Source URL: https://security.googleblog.com/2025/05/sustaining-digital-certificate-security-chrome-root-store-changes.html
Source: Google Online Security Blog
Title: Sustaining Digital Certificate Security – Upcoming Changes to the Chrome Root Store
Feedly Summary:
AI Summary and Description: Yes
**Summary:** Google Chrome has announced the removal of default trust for Certification Authorities (CAs) Chunghwa Telecom and Netlock, effective August 1, 2025, due to observed compliance failures and lapses in integrity. This change is aimed at enhancing the security and trustworthiness of encrypted connections on the web, marking a significant shift in how trust is managed for CAs within Chrome’s ecosystem.
**Detailed Description:**
The announcement from the Chrome Security Team outlines a significant update regarding the trust evaluation of Certification Authorities included in the Chrome Root Store. Key points include:
– **Removal of Default Trust:**
– Google Chrome will cease default trust in CAs Chunghwa Telecom and Netlock, effective with Chrome version 139 and higher, beginning August 1, 2025.

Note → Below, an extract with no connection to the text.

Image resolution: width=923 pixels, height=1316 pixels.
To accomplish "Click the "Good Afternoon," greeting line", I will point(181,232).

– This decision stems from prolonged concerns over compliance, integrity, and reliability, which threaten user trust and the security of encrypted communications.

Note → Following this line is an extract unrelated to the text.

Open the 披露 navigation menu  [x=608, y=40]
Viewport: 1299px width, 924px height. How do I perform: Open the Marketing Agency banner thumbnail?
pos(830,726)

– **Guidelines for Website Operators:**
– TLS certificates issued by the affected CAs, with Signed Certificate Timestamps (SCTs) after the specified date, will trigger a full-page interstitial warning for users.
– Website operators must check their certificates using the Chrome Certificate Viewer to determine their status and are advised to transition to alternative publicly-trusted CAs before certificate expiration to maintain site accessibility.
– **Impact Assessment:**
– The update applies across various platforms (Windows, macOS, ChromeOS, Android, and Linux) but excludes iOS due to Apple policy constraints.
– **Compliance and Governance:**
– The action reflects broader trends in digital governance, demanding that CAs adhere to established security standards and compliance regulations, such as those outlined by the CA/Browser Forum TLS Baseline Requirements.
– Ongoing lapses in these standards can lead to escalated risks and compromise the foundational trust of internet security protocols.
– **Testing and Internal Network Considerations:**
– Chrome has provided a testing capability via command-line flags for administrators to simulate the new constraints before they take effect.
– Enterprises utilizing affected certificates can override the constraints by installing local root CA certificates, ensuring continued functionality within their internal networks.
In conclusion, this action by Chrome represents a considerable step towards improving online security and accountability within Certificate Authorities. It underscores the importance of compliance in maintaining user trust and the overall integrity of internet security practices. Security professionals in the cloud, AI, and infrastructure domains must be particularly aware of these changes as they could impact applications, architectures, and client relationships reliant on secure communications.